After slaying a lowly monster in your favorite MMORPG you expect it to drop a small amount of coin, a basic food item, or some other fairly predictable object that likely has little worth to you directly. Once in awhile you'll find something more valuable, but it may take time. As you walk around and fight monsters this can become extremely repetitive and boring. What if you were able to obtain items in a "casino" style fashion, similar to the Diablo series but built for MMORPGs?
Ultima Online, one of my favorite MMORPGs, was all about item generation, economics through trading of those items, and the community that helped guide which items were popular or useful. EverQuest, Dark Age of Camelot and Star Wars Galaxies have employed similar item systems. They do not target items as the main theme of the game like Ultima Online does, however, they still use items as there core economic engines. Especially Ultima Online, these games require the user to obtain items and property in such a way that it ultimately becomes redundant and down right boring.

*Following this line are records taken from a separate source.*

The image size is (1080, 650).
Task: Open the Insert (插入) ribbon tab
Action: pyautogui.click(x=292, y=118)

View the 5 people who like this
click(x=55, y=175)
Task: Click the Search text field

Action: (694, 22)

Is predictable item statistic generation necessarily a bad system? Not at all. For example, when you are participating in a quest or are after a particular weapon, you would like to be certain that the creature you are spending time fighting will eventually drop the item. You might ask yourself, "Is this not random item generation?" If it isn't, then wouldn't the item in question come up every single time, or not at all? Item generation in all games is "random" to a certain extent.

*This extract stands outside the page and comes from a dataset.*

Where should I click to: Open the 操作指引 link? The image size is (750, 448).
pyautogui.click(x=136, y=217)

What games need that employ any sort of serious item based system is a more Diablo style random item generation technique. It is this "lottery" system that users will become excited in using, at least longer than traditional systems. The second benefit in such a system is the acceptance of a smaller pool of overall items. With a random item generation system players may be willing to ignore this limitation for slight tweaks and unique qualities of current items.
Let's take this one step further and add in the idea of random location spawns, and forget for a moment about the typical "kill a monster and a chest or bag appears". Replace this with simply a chest or a bag! For example, your character is strolling through the woods and happens upon a randomly generated chest. To open this chest you may have to go through a series of monster spawn battles or some other challenge, but once open any number of things may occur or spawn. A scroll to some great quest, an item that will help you on your journey, or a bit of coin.
As we can see there are many options for perking the player's interests without having to spend a huge amount of resources on developing overly complex systems that may not ever be used, or worse, rejected outright by the community as useless and boring to overall gameplay.